**TASK ITEM**
The output should be all lines of the entries below in which the word "computer" occurs.

Saved data entries

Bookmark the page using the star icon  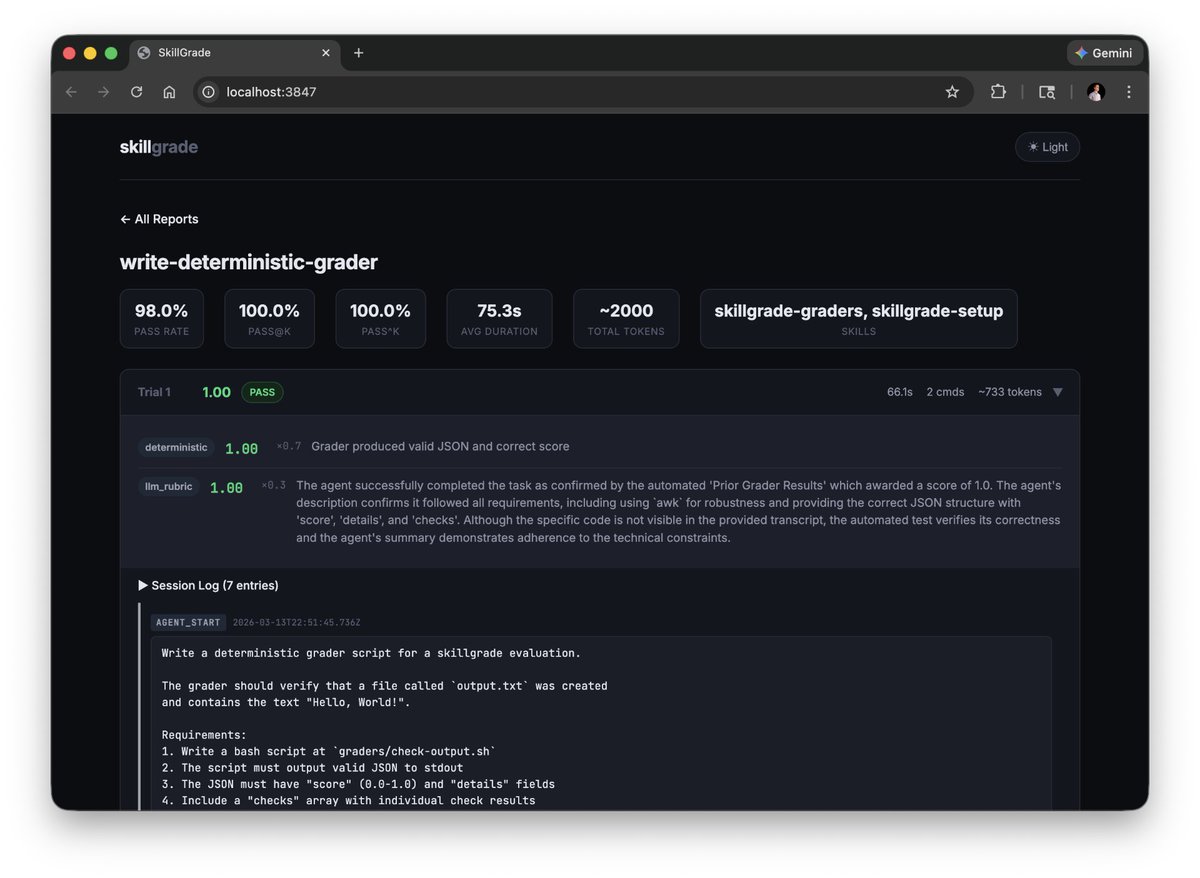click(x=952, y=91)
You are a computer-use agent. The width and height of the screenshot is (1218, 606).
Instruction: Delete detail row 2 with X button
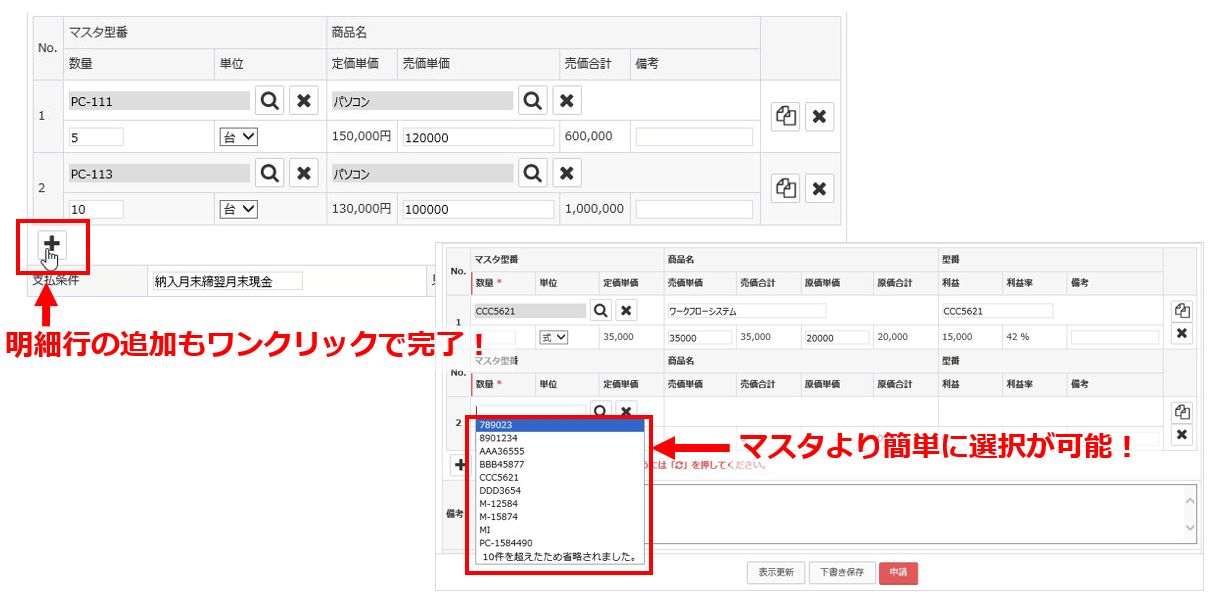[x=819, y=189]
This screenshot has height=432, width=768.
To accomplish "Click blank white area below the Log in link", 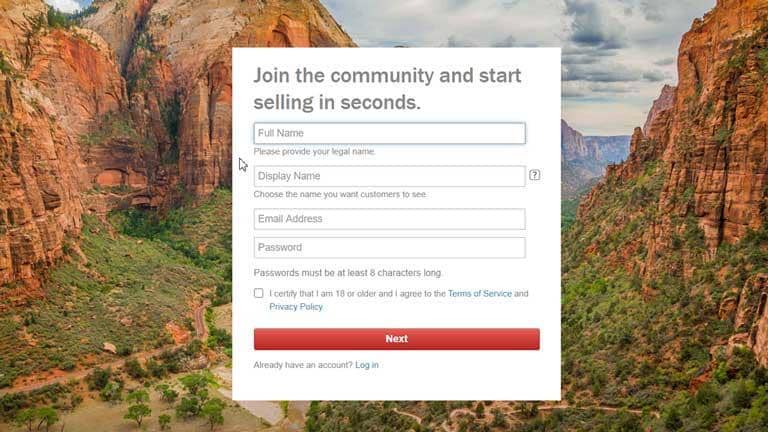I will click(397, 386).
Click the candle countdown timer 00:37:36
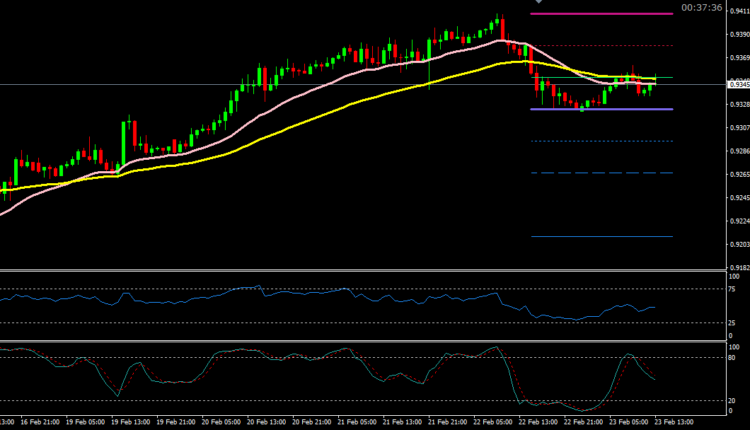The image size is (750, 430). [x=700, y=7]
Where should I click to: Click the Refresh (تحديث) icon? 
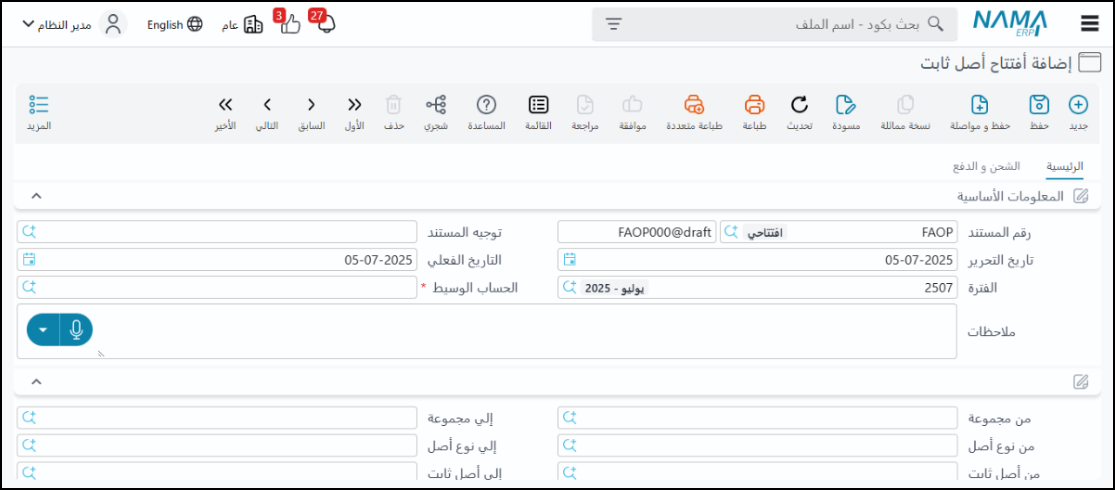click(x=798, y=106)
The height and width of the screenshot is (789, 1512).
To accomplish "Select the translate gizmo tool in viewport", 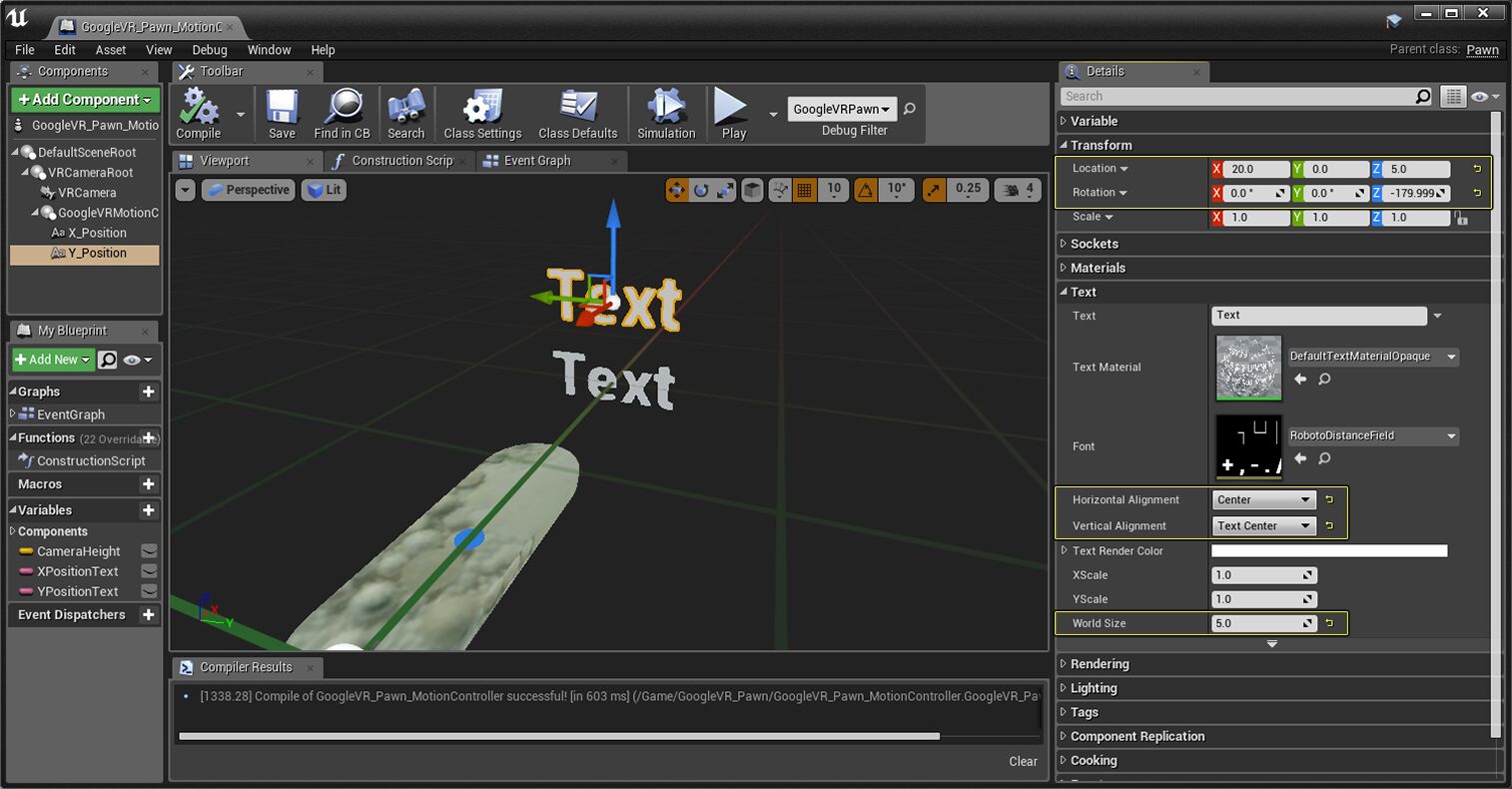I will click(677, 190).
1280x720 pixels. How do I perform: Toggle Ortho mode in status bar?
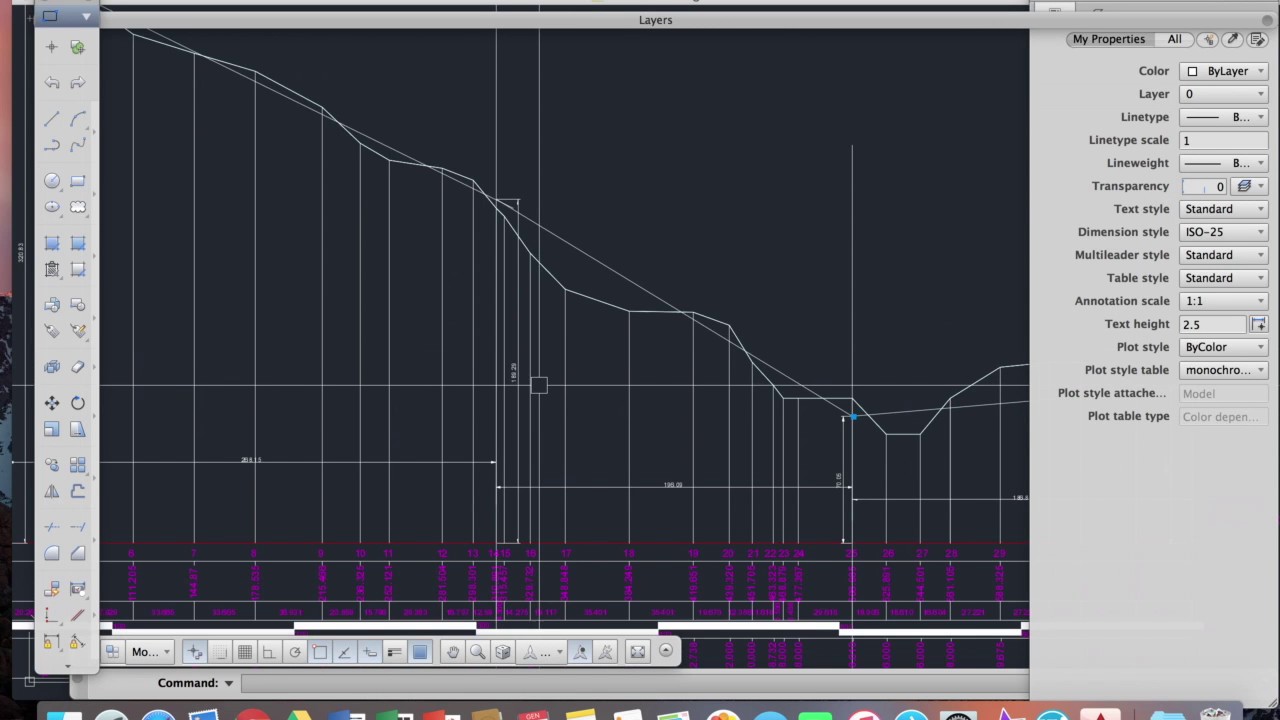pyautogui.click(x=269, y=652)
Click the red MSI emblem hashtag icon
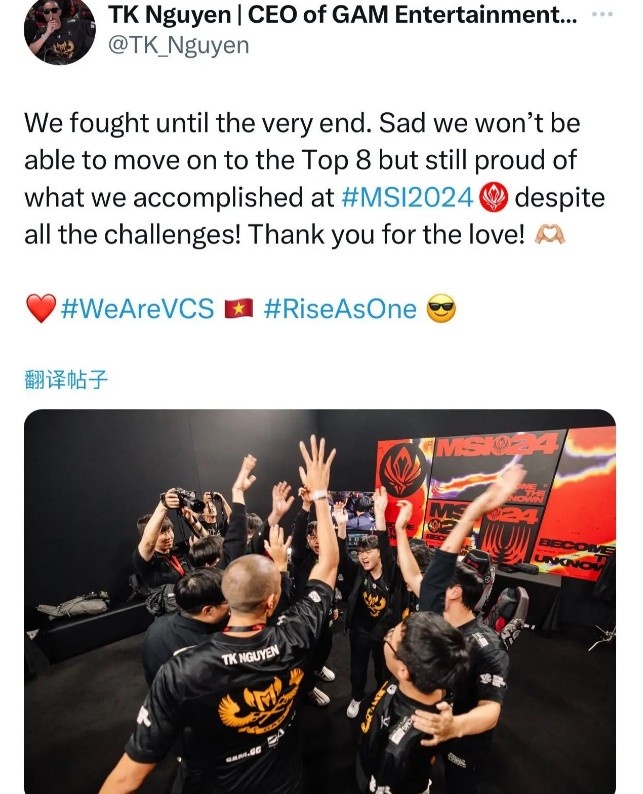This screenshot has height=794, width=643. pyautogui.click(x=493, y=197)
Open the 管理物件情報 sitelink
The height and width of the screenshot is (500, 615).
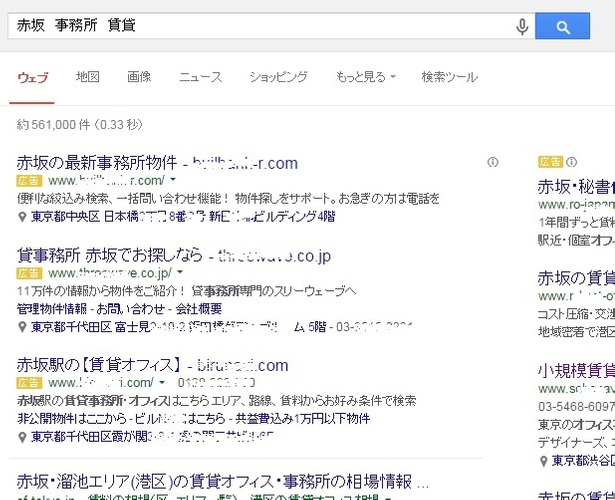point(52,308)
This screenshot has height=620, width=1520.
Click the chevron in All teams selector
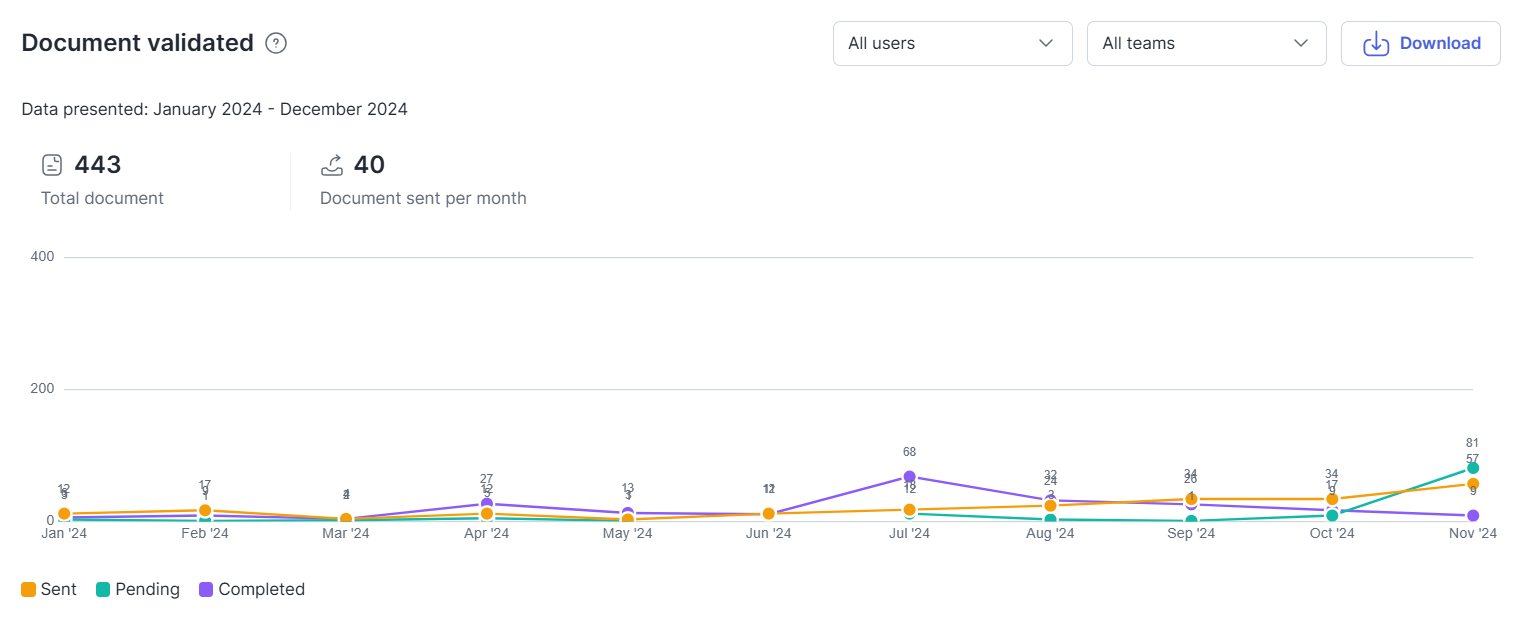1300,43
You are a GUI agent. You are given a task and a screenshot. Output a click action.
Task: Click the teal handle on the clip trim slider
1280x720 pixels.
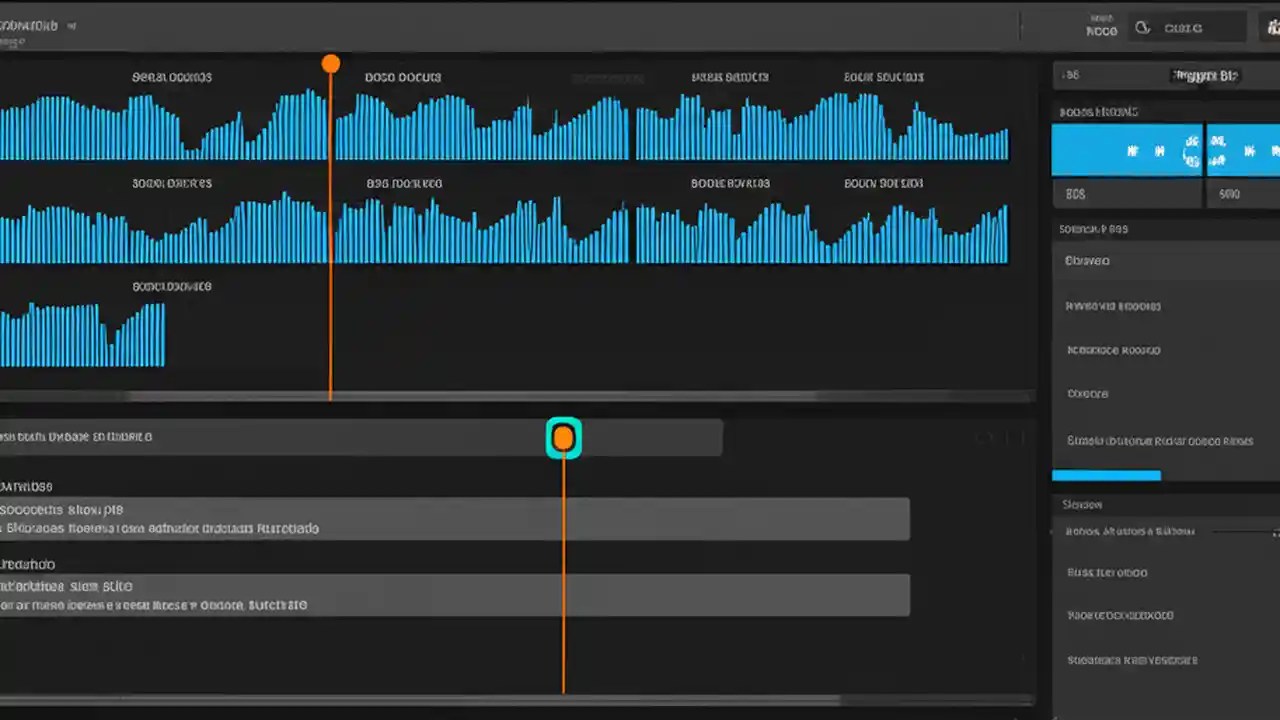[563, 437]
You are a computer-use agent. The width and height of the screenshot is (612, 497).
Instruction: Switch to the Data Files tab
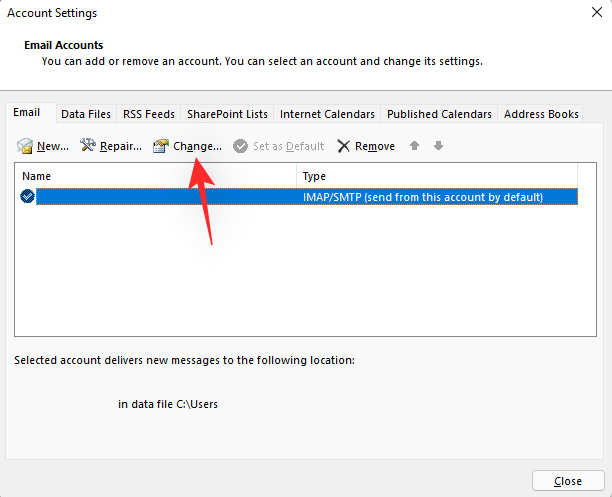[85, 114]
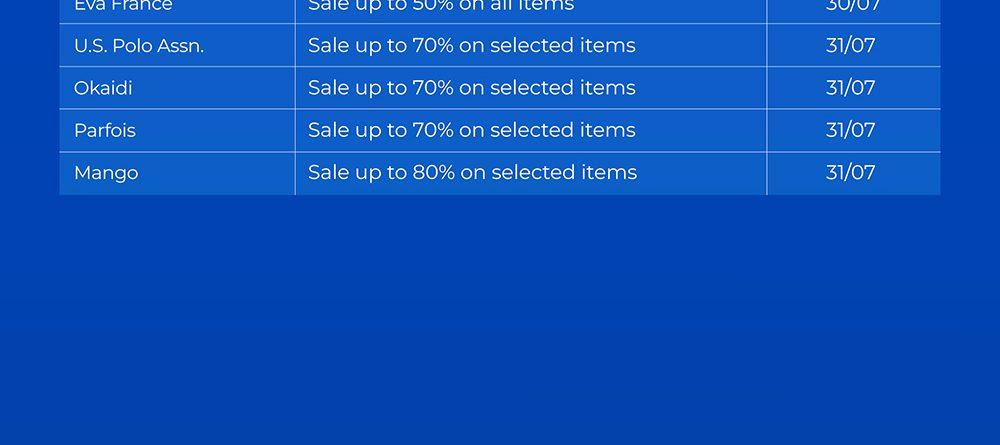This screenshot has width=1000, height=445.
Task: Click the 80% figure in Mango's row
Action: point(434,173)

**EXERCISE ANSWER**
You are a computer-use agent. The width and height of the screenshot is (1218, 606).
You are a computer-use agent. The width and height of the screenshot is (612, 497).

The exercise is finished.